Affirmative Action
Rosenthal, Lawrence
rosentha at chapman.edu
Sun Nov 12 21:31:29 PST 2006
Douglas Laycock writes: "Texas has a compelling interest in affirmative action for Hispanics. They are going to be running the state. If that population continues to be disproportionately poor and undereducated, the whole state will suffer."
I am a relatively recent refugee from the "real" world of urban politics. From my experience in that world, I have a difficult time relating the debate over affirmative action in graduate admissions to the problems actually faced by disadvantaged minorities in this country. The United States Department of Justice estimates that Chicago alone has 125,000 members of criminal street gangs, the vast majority of whom are African-American or Hispanic. The comparable figure in Los Angeles is 200,000. As I have tried to demonstrate in my own writing ("Gang Loitering and Race," 91 J. Crim. L. & Criminology 99 (2000) (Available at SSRN: http://ssrn.com/abstract=926368), which is itself heavily influenced by the work of William Julius Wilson, enormously powerful sociological forces push these young people into gangs and away from the "legitimate" avenues of upward mobility. A politically realistic level of affirmative action (if there is any politically realistic level of affirmative action; the Michigan election suggets there is not) might increase the number of minority students at a state graduate institution by perhaps 10 a year. Even putting politics aside, current constitutional standards probably wouldn't tolerate much more affirmative action anyway. It is simply not plausible to believe that this type of enhanced "diversity" would have any material impact on the plight of minorities in our society. Equalizing educational spending at the primary and secondary level offers no greater hope; there is no data suggesting that educational spending has an impact on educational achievement after controlling for students' background. The barriers to upward mobility are much more profound that that. As I once heard an African American police commander who grew up in an extremely troubled part of Chicago once tell a social worker who was advocating greater investments in education and job training: "You've got to understand, when I was 17, I didn't think I would live to be 21." That is why my thinking on this subject focuses on more aggressive inner-city law enforcment, a position to which most law professors violently object, although they would themselves never dream of living in those neighborhoods.
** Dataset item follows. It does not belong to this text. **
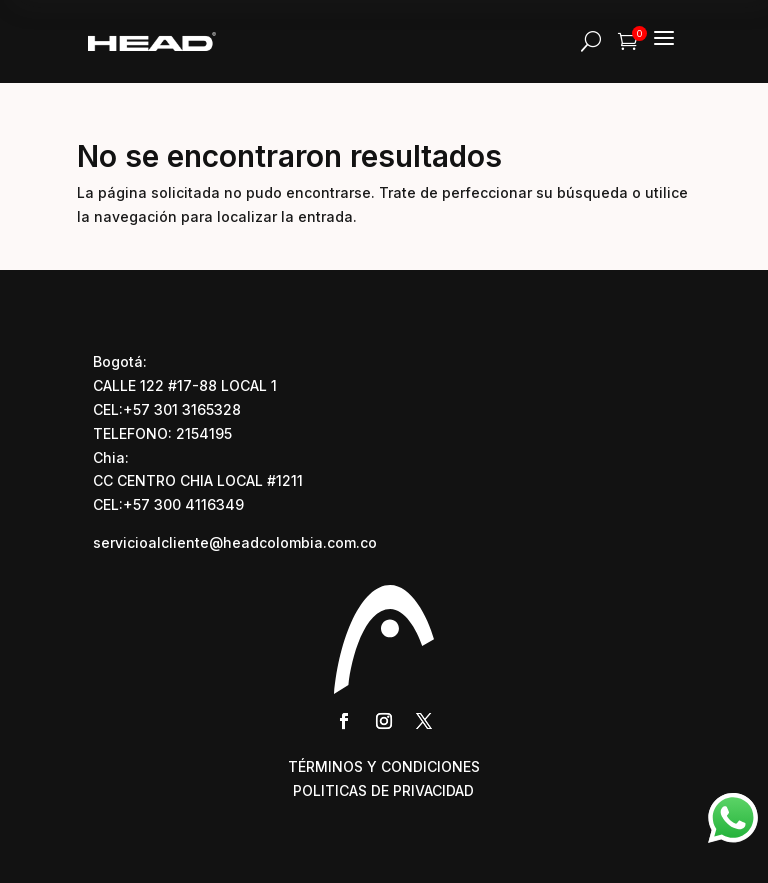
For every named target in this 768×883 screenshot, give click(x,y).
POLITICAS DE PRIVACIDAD (383, 790)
It is understandable that elites concern themselves with the standards for admission to graduate schools. It is also understandable that law professors concern themselves with the racial composition of the classes they teach. But we should deceive ourselves about the stakes in the debate over law school admissions. Maybe it is a good thing if law schools are a bit more diverse, but that is not going to begin to address the far more serious problems of minorities in America.